=== AIM OF THE EXERCISE ===
Reproduce each entry exactly.

Data records
=== Begin Enclosure ===
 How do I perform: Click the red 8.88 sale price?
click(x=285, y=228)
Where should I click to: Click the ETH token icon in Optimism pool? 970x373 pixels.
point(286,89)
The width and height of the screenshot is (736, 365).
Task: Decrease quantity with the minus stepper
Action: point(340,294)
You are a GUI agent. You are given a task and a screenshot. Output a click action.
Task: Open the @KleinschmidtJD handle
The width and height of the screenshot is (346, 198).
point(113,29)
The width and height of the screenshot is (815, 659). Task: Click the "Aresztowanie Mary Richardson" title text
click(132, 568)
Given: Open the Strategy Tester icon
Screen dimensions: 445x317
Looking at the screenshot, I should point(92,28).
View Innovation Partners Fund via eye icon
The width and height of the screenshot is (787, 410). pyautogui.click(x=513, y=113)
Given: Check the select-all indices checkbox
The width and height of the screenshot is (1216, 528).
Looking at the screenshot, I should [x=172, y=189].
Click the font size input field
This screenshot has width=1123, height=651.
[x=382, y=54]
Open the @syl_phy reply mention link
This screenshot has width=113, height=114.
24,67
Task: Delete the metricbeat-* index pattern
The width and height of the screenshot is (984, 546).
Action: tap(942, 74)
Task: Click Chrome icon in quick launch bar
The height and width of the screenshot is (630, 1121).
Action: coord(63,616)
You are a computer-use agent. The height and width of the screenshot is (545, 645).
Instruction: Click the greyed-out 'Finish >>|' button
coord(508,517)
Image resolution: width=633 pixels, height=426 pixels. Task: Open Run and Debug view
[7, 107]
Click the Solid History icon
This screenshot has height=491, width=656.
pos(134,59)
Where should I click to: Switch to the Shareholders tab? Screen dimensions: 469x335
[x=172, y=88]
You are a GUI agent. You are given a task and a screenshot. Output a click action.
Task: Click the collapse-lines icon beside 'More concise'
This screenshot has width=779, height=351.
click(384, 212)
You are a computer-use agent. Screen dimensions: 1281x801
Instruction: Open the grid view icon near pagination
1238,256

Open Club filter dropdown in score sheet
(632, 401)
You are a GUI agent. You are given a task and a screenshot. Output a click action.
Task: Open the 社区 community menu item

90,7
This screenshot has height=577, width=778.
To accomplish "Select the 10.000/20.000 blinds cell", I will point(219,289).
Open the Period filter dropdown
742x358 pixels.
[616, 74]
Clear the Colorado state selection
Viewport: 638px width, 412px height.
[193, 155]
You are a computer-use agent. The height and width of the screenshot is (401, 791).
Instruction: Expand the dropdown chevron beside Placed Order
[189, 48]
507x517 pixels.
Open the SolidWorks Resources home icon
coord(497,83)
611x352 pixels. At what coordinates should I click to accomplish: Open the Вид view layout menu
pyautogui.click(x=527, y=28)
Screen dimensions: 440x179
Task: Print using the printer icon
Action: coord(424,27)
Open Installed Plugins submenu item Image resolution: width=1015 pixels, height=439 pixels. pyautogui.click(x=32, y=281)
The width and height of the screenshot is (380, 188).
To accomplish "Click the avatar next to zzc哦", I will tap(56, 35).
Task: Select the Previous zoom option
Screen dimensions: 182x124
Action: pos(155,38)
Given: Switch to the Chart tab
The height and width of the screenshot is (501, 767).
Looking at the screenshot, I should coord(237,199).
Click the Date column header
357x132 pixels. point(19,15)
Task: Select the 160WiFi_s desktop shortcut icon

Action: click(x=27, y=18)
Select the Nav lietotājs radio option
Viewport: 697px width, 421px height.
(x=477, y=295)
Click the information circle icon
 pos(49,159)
=== End Enclosure ===
=== FINISHED EXERCISE ===
 How do I perform: Click the red 8.88 sale price?
click(x=285, y=228)
Where should I click to: Click the ETH token icon in Optimism pool? 970x373 pixels.
point(286,89)
The width and height of the screenshot is (736, 365).
Task: Decrease quantity with the minus stepper
Action: point(340,294)
You are a GUI agent. You are given a task and a screenshot. Output a click action.
Task: Open the @KleinschmidtJD handle
The width and height of the screenshot is (346, 198).
point(113,29)
The width and height of the screenshot is (815, 659). Task: Click the "Aresztowanie Mary Richardson" title text
click(132, 568)
Given: Open the Strategy Tester icon
Screen dimensions: 445x317
Looking at the screenshot, I should point(92,28).
View Innovation Partners Fund via eye icon
The width and height of the screenshot is (787, 410). pyautogui.click(x=513, y=113)
Given: Check the select-all indices checkbox
The width and height of the screenshot is (1216, 528).
Looking at the screenshot, I should [x=172, y=189].
Click the font size input field
This screenshot has width=1123, height=651.
[x=382, y=54]
Open the @syl_phy reply mention link
This screenshot has width=113, height=114.
24,67
Task: Delete the metricbeat-* index pattern
The width and height of the screenshot is (984, 546).
Action: tap(942, 74)
Task: Click Chrome icon in quick launch bar
The height and width of the screenshot is (630, 1121).
Action: coord(63,616)
You are a computer-use agent. The height and width of the screenshot is (545, 645).
Instruction: Click the greyed-out 'Finish >>|' button
coord(508,517)
Image resolution: width=633 pixels, height=426 pixels. Task: Open Run and Debug view
[7, 107]
Click the Solid History icon
This screenshot has height=491, width=656.
pos(134,59)
Where should I click to: Switch to the Shareholders tab? Screen dimensions: 469x335
[x=172, y=88]
You are a GUI agent. You are given a task and a screenshot. Output a click action.
Task: Click the collapse-lines icon beside 'More concise'
This screenshot has width=779, height=351.
click(384, 212)
You are a computer-use agent. Screen dimensions: 1281x801
Instruction: Open the grid view icon near pagination
1238,256

Open Club filter dropdown in score sheet
(632, 401)
You are a GUI agent. You are given a task and a screenshot. Output a click action.
Task: Open the 社区 community menu item

90,7
This screenshot has height=577, width=778.
To accomplish "Select the 10.000/20.000 blinds cell", I will point(219,289).
Open the Period filter dropdown
742x358 pixels.
[616, 74]
Clear the Colorado state selection
Viewport: 638px width, 412px height.
[193, 155]
You are a computer-use agent. The height and width of the screenshot is (401, 791).
Instruction: Expand the dropdown chevron beside Placed Order
[189, 48]
507x517 pixels.
Open the SolidWorks Resources home icon
coord(497,83)
611x352 pixels. At what coordinates should I click to accomplish: Open the Вид view layout menu
pyautogui.click(x=527, y=28)
Screen dimensions: 440x179
Task: Print using the printer icon
Action: coord(424,27)
Open Installed Plugins submenu item Image resolution: width=1015 pixels, height=439 pixels. pyautogui.click(x=32, y=281)
The width and height of the screenshot is (380, 188).
To accomplish "Click the avatar next to zzc哦", I will tap(56, 35).
Task: Select the Previous zoom option
Screen dimensions: 182x124
Action: pos(155,38)
Given: Switch to the Chart tab
The height and width of the screenshot is (501, 767).
Looking at the screenshot, I should coord(237,199).
Click the Date column header
357x132 pixels. point(19,15)
Task: Select the 160WiFi_s desktop shortcut icon

Action: click(x=27, y=18)
Select the Nav lietotājs radio option
Viewport: 697px width, 421px height.
(x=477, y=295)
Click the information circle icon
 pos(49,159)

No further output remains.